Abstracts - 1997 ANNUAL TECHNICAL CONFERENCE
Adaptive and Reliable Parallel Computing
on Networks of Workstations
Robert D. Blumofe, University of Texas, and Philip A. Lisiecki, MIT
Abstract
In this paper, we present the design of Cilk-NOW, a runtime system
that adaptively and reliably executes functional Cilk programs in
parallel on a network of UNIX workstations. Cilk (pronounced "silk")
is a parallel multithreaded extension of the C language, and all Cilk runtime
systems employ a provably efficient thread-scheduling algorithm. Cilk-NOW
is such a runtime system, and in addition, Cilk-NOW automatically delivers
adaptive and reliable execution for a functional subset of Cilk programs.

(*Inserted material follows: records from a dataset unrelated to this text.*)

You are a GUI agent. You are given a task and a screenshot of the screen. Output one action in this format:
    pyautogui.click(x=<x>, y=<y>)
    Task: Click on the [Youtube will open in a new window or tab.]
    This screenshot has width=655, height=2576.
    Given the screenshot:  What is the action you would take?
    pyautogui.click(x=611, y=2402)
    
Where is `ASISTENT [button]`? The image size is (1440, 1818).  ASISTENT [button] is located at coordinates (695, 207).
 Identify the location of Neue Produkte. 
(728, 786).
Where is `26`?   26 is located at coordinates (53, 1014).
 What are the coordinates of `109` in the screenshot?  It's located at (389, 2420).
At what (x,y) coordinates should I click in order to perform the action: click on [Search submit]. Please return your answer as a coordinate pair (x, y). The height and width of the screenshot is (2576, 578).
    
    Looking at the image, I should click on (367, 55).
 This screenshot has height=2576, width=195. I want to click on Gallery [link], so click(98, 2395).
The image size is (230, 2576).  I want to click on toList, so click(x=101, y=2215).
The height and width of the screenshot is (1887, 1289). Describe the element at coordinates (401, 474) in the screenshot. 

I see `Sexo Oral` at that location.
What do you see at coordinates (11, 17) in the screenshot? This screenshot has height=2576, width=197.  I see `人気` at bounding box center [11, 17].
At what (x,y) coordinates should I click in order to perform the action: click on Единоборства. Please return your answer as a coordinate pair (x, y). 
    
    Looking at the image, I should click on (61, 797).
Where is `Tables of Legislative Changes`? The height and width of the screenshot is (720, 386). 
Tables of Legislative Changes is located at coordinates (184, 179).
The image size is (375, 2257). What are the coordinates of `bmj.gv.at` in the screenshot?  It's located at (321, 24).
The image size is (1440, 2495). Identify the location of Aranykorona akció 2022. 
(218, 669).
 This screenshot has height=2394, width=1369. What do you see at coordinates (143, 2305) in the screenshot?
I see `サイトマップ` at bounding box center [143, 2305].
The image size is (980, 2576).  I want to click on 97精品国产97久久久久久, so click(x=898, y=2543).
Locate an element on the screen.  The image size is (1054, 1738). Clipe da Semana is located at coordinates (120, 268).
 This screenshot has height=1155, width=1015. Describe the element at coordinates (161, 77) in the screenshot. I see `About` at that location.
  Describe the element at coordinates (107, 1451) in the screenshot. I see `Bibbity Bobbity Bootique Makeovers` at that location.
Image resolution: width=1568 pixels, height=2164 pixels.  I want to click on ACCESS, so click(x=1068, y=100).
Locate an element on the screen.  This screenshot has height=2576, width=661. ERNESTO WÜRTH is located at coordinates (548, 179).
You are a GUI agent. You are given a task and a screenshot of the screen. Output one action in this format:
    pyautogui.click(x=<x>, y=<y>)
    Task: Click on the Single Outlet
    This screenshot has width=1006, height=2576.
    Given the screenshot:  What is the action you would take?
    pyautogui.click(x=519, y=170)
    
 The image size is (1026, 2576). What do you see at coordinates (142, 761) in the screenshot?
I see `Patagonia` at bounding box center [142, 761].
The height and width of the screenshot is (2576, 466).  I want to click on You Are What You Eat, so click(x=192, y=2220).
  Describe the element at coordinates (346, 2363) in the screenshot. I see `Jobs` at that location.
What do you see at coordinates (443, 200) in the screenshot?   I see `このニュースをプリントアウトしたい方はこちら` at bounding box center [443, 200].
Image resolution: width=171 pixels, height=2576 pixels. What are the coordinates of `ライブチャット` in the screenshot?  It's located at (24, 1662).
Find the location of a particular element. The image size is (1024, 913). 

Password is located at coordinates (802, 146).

By adaptive execution, we mean that each Cilk program dynamically utilizes
a changing set of otherwise-idle workstations. By reliable execution, we
mean that the Cilk-NOW system as a whole and each executing Cilk program
are able to tolerate machine and network faults. Cilk-NOW provides these
features while programs remain fault oblivious, meaning that Cilk
programmers need not code for fault tolerance. Throughout this paper, we
focus on end-to-end design decisions, and we show how these decisions allow
the design to exploit high-level algorithmic properties of the Cilk programming
model in order to simplify and streamline the implementation.
|